All Change
After a long hibernation i produce a new post and move the site from hand-crafted HTML to the Hugo Static Site Generator.
4 1/2 years between posts. Though it seems an eternity in Internet time i bet i'm still not a record-breaker.
This blog used to be hosted at Blogger but i decided to take it down when i also shut down my server.
For a couple of years i had no website, but a couple of years ago i set up a FreeNAS server at home to store my media. Since it's always on i figured i'd just run a FreeBSD jail on it, install Nginx and self-host a simple site.
I didn't need much, just a couple of static pages i hand-crafted the HTML for. Since there were only a few pages i decided not to bother with the overhead of a database for a blog. I briefly toyed with the idea of hand-crafting blog entries using HTML but that seemed far too much effort.
Lately there seems to have been an upswell of interest in Static Site Generators so i decided to take a look too, in the hope that without having to craft my own HTML i might be more prone to put up content.
There seem to be quite a lot of Static Site Generators out there, but most seem to have lots of dependencies. I'm really not interested in compiling or installing a lot of stuff.
In the end i went with a relatively new project called Hugo. It's written in Go and has a single binary.
For the last week i've been playing with it and have got it to mostly do what i want. There are a few niggles that are supposed to be fixed in the next version and i'm pretty sure my other issues are things that can be made to work, i'm just not familiar enough with it yet to figure out how.
Over the last week i've created my own Hugo theme that replicates my old site (with a few tweaks).
Hugo is very fast. It copies files and (re)generates the static HTML for this whole site in just 13ms. That's pretty damn impressive.
One of the great things about Hugo is that i can just write my content in Markdown (i'm using Haroopad to write this post right now!), drop that Markdown file into my content directory and Hugo will spit out a HTML file using my theme.
This ease of creating content might actually inspire me to write more stuff.
Since i had a dump of my old Blogger posts i decided to convert them to Markdown and bring them along for the ride.
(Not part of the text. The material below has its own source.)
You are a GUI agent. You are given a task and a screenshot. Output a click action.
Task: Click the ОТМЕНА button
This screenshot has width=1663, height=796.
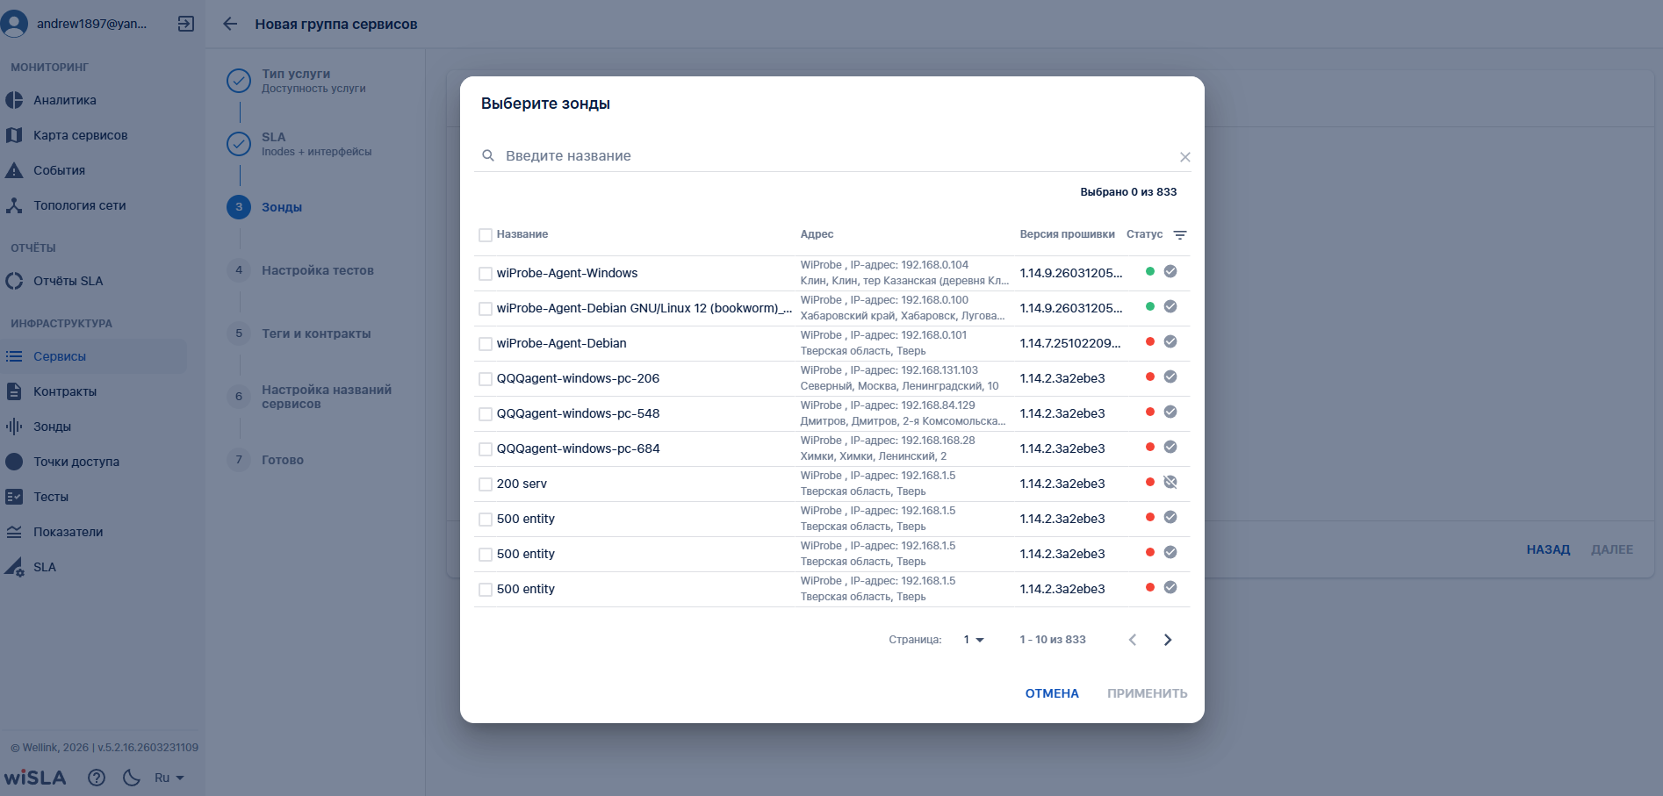coord(1051,693)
It's interesting to see that i'm not using any of the stuff i previously posted about and i think i might just post a bit of follow-up to my old posts in the near future.
I'm going to continue playing with Hugo, and i definitely need to look at my CSS (which, other than a few font tweaks today, hasn't seen any changes in around 7 or 8 years), but i'm pretty optimistic and even if i don't stick with Hugo i think i'm going to stick with Markdown for my content.